● SELECTED TEXT
>>>>
We just went under contract to buy a house. Yes, in this market with these interest rates, we are buying a house. We can’t put our life on hold because interest rates are higher than they were a year ago. The real world doesn’t work like that. Humans are, as it turns out, not economic zombie bots who make all financial decisions based on optimization.
Our youngest is turning three next month, and she will be ready for a “big girl bed” that doesn’t fit in the nursery. The plan was always to move up to a bigger house, and we think we’ve finally found one that meets our needs. It’s too early for congratulatory remarks though. We still have to get through the inspection period. And in a town like New Orleans, with old houses, nothing is a guarantee. I’ll keep you posted on the progress.
As we negotiated our way to the purchase price, I came face to face with the endowment effect in real life. The endowment effect is a bias that causes us to overvalue something that we own, regardless of the market reality. Simply because we own it, we assign a higher value to it. Daniel Kahneman and Richard Thaler studied and wrote about the endowment effect after conducting a series of tests with students in 1990. After distributing coffee mugs to half of the students, they asked the students to trade the mugs for an agreed-upon price. Despite the theory suggesting that half of the mugs would trade hands, Kahneman and Thaler found that far fewer mugs were exchanged. The students who had randomly been given the mugs, assigned much higher values to the mugs than the students who had not received a mug.
Nowhere is the endowment effect more obvious than in the housing market. Everyone believes their house is worth more than it is, including you. You can admit it. Home prices spiked in the post-Covid era of late 2020 and 2021. Mortgage rates were at all-time lows, and incomes saw the first meaningful increases in over 40 forty years. These forces combined with the underlying demographics of low supply (from the below-trend building since the GFC) and high demand (from a huge number of Millennials reaching peak household formation age). But like some of the stock market prices printed in 2021, those gains in the housing market were short-lived.
<<<<
● TASK LIST
1. In the house-buying text, in what year did Kahneman and Thaler run their coffee mug tests with students?
2. Rewrite the stretch of the house-buying text from "We just went" through "on the progress.", putting "bedroom" in place of "nursery".

● LISTED ENTRIES
>>>>
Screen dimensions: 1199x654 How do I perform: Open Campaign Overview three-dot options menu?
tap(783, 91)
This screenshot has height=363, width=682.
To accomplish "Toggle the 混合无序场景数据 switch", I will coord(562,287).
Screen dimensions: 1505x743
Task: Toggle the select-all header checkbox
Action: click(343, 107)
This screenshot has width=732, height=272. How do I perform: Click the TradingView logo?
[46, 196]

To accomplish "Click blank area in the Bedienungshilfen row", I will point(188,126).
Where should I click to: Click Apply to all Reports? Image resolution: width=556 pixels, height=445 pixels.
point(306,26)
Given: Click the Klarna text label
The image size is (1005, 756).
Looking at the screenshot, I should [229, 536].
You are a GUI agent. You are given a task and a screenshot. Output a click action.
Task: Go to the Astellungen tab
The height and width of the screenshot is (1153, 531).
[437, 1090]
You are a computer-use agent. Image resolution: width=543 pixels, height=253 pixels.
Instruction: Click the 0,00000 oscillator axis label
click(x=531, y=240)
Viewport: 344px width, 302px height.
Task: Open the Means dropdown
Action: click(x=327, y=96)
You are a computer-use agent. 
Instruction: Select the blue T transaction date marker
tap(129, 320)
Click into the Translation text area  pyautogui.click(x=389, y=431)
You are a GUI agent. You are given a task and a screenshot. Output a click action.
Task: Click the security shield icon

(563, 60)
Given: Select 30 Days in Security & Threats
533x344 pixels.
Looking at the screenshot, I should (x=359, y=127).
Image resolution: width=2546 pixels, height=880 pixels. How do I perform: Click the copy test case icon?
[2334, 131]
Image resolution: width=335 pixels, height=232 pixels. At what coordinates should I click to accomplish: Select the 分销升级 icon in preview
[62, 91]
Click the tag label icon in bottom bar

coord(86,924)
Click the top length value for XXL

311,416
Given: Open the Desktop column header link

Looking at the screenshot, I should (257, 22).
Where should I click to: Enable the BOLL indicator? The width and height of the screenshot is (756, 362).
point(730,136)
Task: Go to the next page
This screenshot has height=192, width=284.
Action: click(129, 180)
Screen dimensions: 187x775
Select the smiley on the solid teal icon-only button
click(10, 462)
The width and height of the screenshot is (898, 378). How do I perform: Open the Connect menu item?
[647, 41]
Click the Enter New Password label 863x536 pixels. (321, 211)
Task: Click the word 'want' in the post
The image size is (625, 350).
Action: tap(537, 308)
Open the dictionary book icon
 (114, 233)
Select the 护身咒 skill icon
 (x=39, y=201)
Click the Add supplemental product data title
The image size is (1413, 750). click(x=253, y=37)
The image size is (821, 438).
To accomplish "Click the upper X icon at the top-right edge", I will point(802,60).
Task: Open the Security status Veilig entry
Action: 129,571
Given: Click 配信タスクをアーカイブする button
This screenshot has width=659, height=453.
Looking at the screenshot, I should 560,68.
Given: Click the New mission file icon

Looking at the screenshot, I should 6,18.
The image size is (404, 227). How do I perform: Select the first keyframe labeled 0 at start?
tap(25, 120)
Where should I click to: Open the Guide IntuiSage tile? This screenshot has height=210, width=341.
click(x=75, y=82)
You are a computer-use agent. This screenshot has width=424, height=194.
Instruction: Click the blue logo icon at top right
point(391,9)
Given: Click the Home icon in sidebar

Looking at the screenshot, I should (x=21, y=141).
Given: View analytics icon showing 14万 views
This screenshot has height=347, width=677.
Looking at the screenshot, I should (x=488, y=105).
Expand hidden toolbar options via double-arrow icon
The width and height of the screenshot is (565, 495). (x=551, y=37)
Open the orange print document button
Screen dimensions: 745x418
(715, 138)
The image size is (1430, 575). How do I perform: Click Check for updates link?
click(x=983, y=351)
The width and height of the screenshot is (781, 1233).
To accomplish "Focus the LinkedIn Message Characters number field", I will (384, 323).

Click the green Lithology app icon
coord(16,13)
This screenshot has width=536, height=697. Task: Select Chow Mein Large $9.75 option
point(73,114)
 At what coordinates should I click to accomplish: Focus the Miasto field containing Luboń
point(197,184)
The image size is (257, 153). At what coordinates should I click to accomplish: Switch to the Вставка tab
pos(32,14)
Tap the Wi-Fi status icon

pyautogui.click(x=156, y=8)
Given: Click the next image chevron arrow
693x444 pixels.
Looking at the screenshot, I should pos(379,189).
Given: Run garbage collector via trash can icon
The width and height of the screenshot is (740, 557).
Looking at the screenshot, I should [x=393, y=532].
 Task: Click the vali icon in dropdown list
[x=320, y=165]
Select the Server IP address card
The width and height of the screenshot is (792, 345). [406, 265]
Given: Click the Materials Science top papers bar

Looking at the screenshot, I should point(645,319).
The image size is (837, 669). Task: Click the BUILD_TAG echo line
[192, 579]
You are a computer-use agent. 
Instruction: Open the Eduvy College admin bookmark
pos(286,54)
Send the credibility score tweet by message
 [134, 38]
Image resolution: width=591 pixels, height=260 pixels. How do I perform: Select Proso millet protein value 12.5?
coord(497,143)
<<<<
● RESPONSE LIST
1. 1990

2.
We just went under contract to buy a house. Yes, in this market with these interest rates, we are buying a house. We can’t put our life on hold because interest rates are higher than they were a year ago. The real world doesn’t work like that. Humans are, as it turns out, not economic zombie bots who make all financial decisions based on optimization.
Our youngest is turning three next month, and she will be ready for a “big girl bed” that doesn’t fit in the bedroom. The plan was always to move up to a bigger house, and we think we’ve finally found one that meets our needs. It’s too early for congratulatory remarks though. We still have to get through the inspection period. And in a town like New Orleans, with old houses, nothing is a guarantee. I’ll keep you posted on the progress.